Some background might be useful. Months ago, i attempted to swim with a budding cold. I kicked off a few times, but was struck with a giddying breathlessness each time. Admittedly, this is where i should have quit. But hey, i was already there – and a tough swim seemed more appealing than shaking on the windy benches waiting for J. So i gave it one good go, ignoring the pressure expanding against my chest, threatening to burst.
In a disorientating moment i lost the easy movement of cutting across water and started grappling aimlessly, sputtering chlorine, my throat narrowing to reed-thin. What ensued was almost comical: a well-meaning but untrained tattoo-ed uncle coming to my rescue, succumbing to my frantic flails and ending up pushing my head underwater; stunned lifeguards sluggish from long periods of disuse; a very confused Justin finding his girlfriend dragged ashore like a dishonored, wilting seaweed.
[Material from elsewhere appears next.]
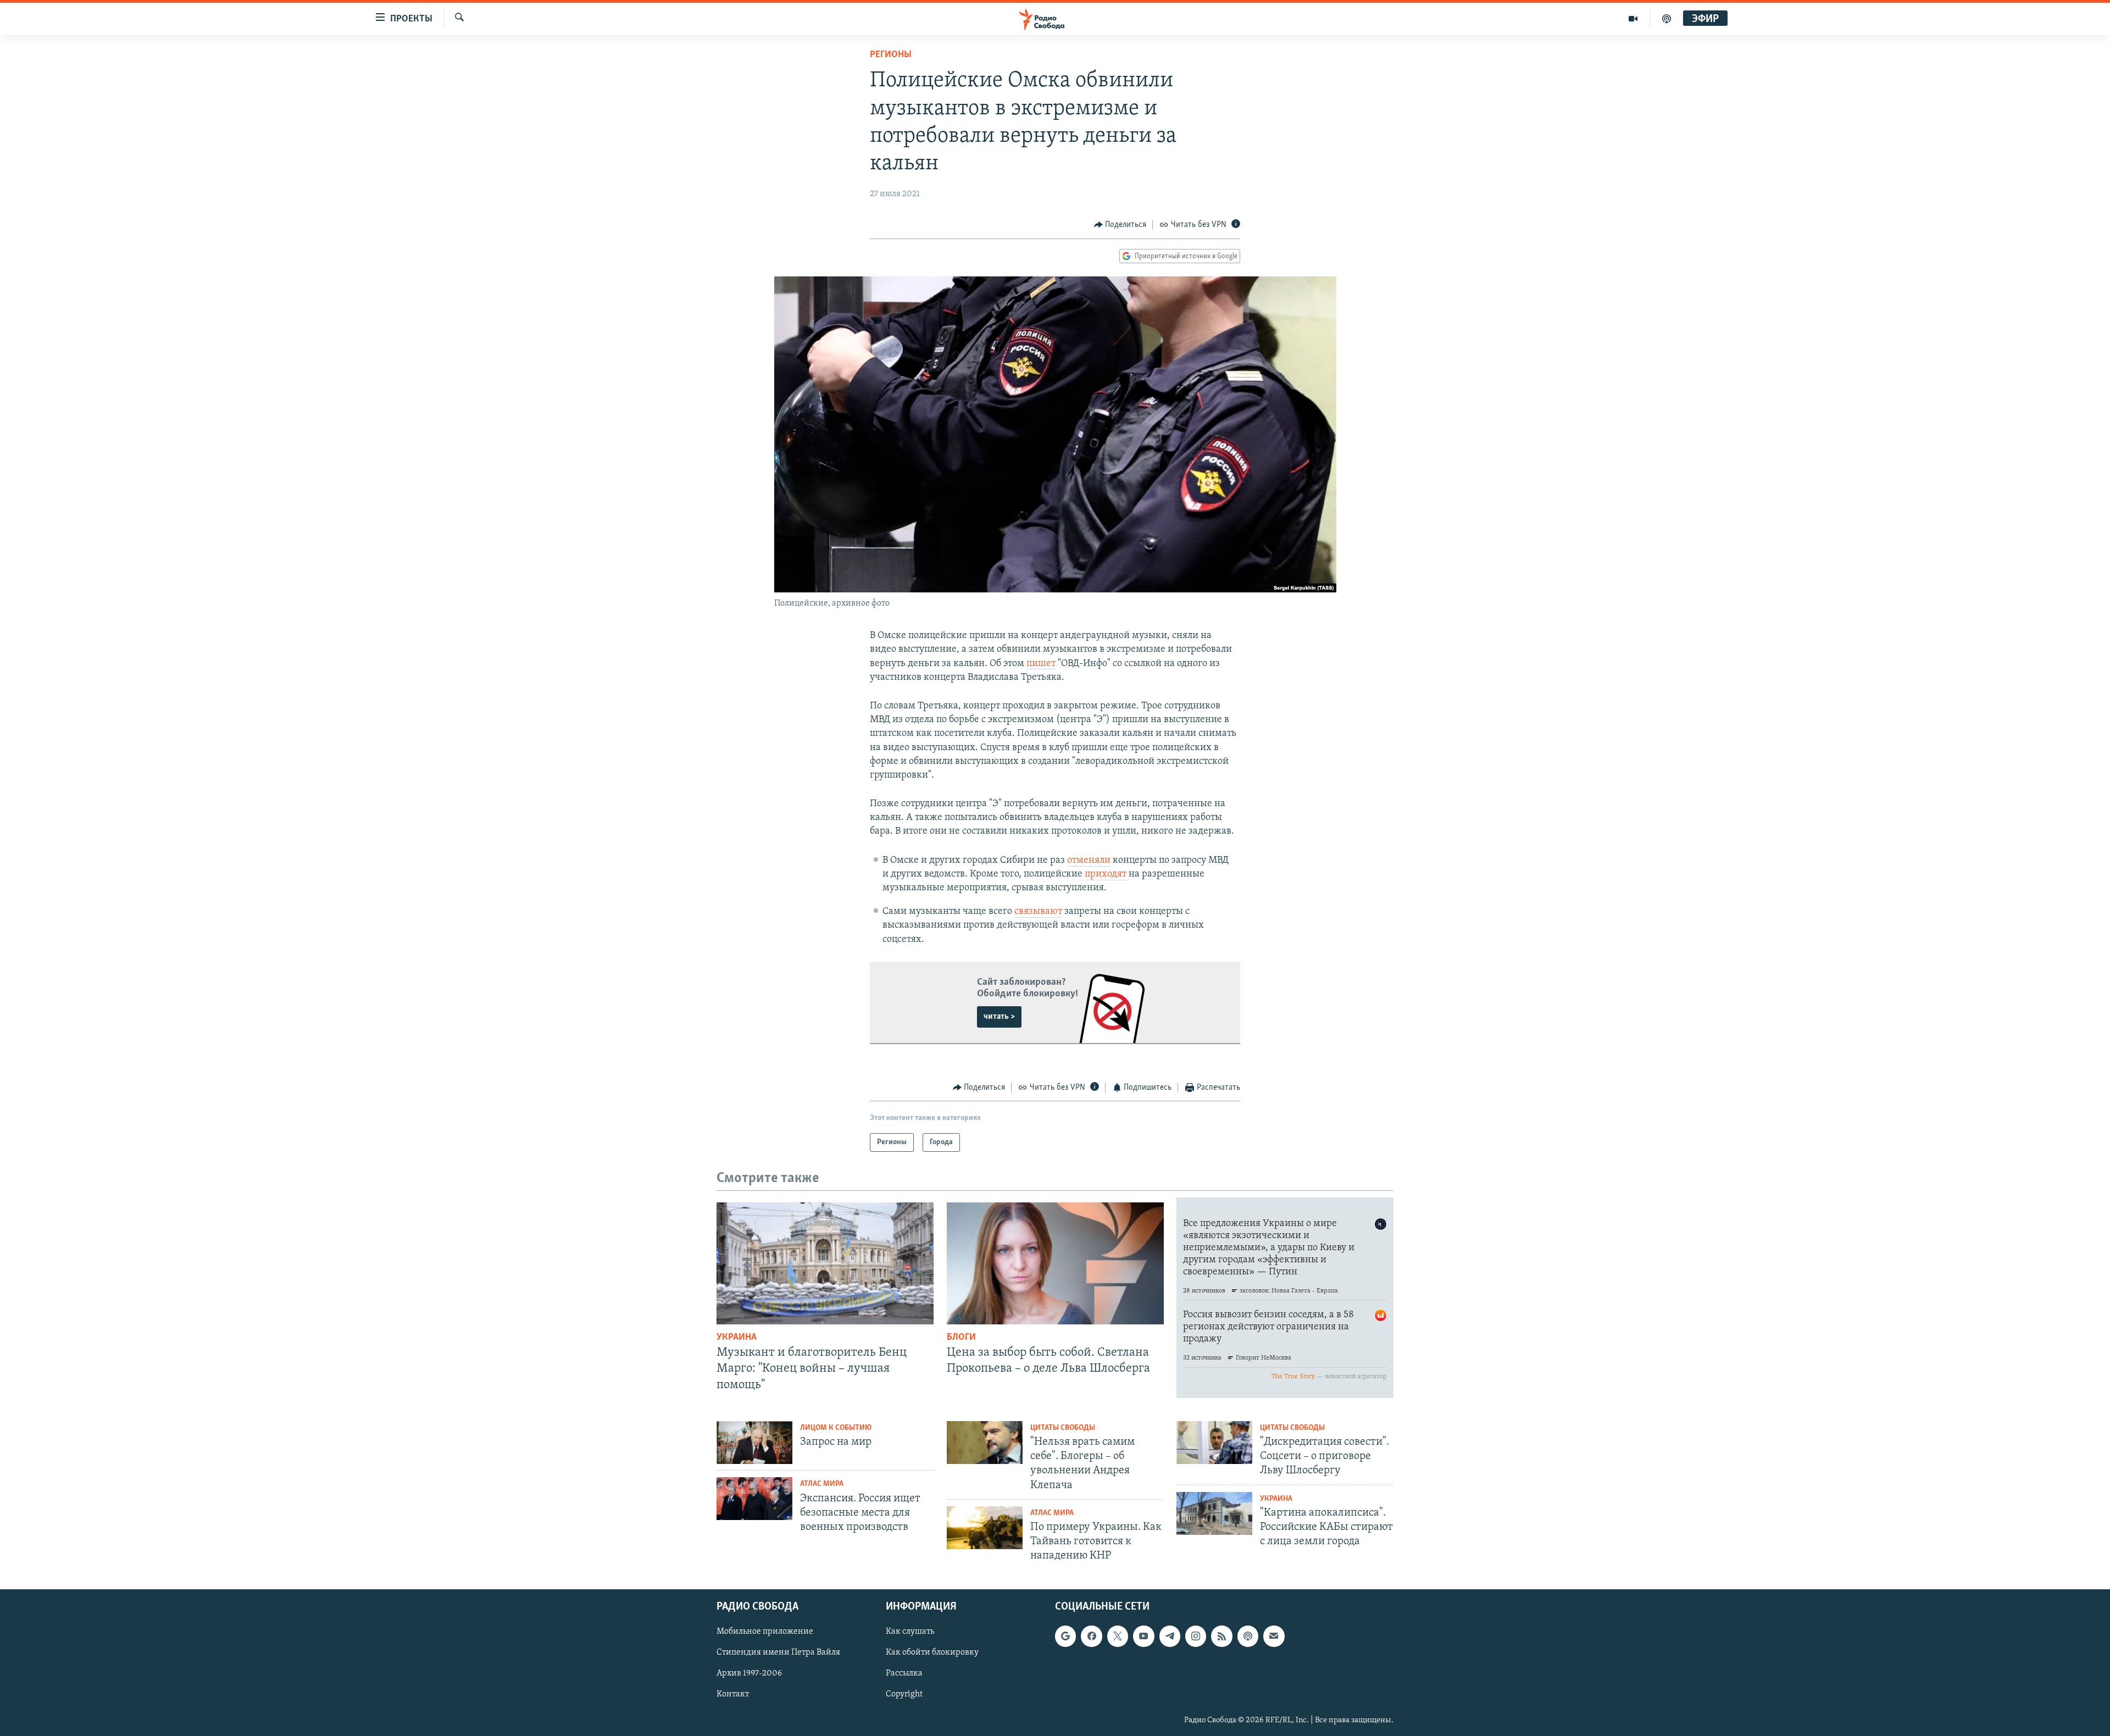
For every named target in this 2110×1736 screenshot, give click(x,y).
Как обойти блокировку (932, 1652)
Since then i’ve gone to the pool once more. Much of the time was spent toe-ing the water warily. I finally found comfort in trailing by the length-wise edge, my toes scraping the wall in each stroke for luck; for safety. It worked: i could pretty much swim full laps across the deep with my pal, the pool edge.
Alright, here’s where my foolhardy (more fool than hardy) made it’s determined entrance again. Eager to find my independence from safe walls, i ventured to Lane 2. I gave one solid push, tingling with awareness that sole against tile was the last concrete contact i’d have before i was alone, water all around me: man is now an island.
I trained my eyes on the tiles below me, exhaled to the saturation of blue. For awhile, it worked. My mind ran through flip-cards of distracting thought: school tomorrow, food later, punctuated with ok keep calm, ok. By then, a seeping, hollowed-out darkness was taking over my body. Believe me when i say this is not hyperbolic: the phobia was thoroughly physical. My heart went so quickly it was a negligible buzz, my muscles resigned and went slack – and that horrid, horrid consuming emptiness.
In an episode of Adventure Time, Finn developed a fear of the ocean after a drowning incident. His fear is personified as an inky, intimidating cloud sprouting from belly — the Fear Feaster. I never quite did appreciate the uncanny accuracy of this depiction until yesterday. Also reaffirming Adventure Time as an amazing show.

Remember trashy talk shows (alright, Maury) when participants face their phobias of the most innocuous objects and they yell like they’re skinned sans anesthesia? I used to scoff and think, uh yeah i believe you’re scared but your reaction is so fake. Now i get that fear is different from phobia. Phobia is irrational, is tangible, is all-consuming. Mine – a specific, baby-level phobia – had already such power over my primal instincts.
Back to the pool.
I ran out of distracting flip-cards, and the Fear Feaster took root in my brain. It was like an full-on adrenaline rush, except one that ran contrary to survival. I just barely managed to snatch at remaining scraps of courage/rationality, dragged myself across lanes back to the edge (was in reality just two strokes haha).
Having survived, i found my mild phobia a source of morbid fascination. Almost immediately after, i latched on to the nuances of fear, squirreled it away for later dissection. Maladaptive as it is, i’m almost pleased this happened. Not as a source of self-pity, but to quench a curiosity for the multiplicity of human experiences.
That aside, i really hope i’d be able to swim freely of my bff, the wall again.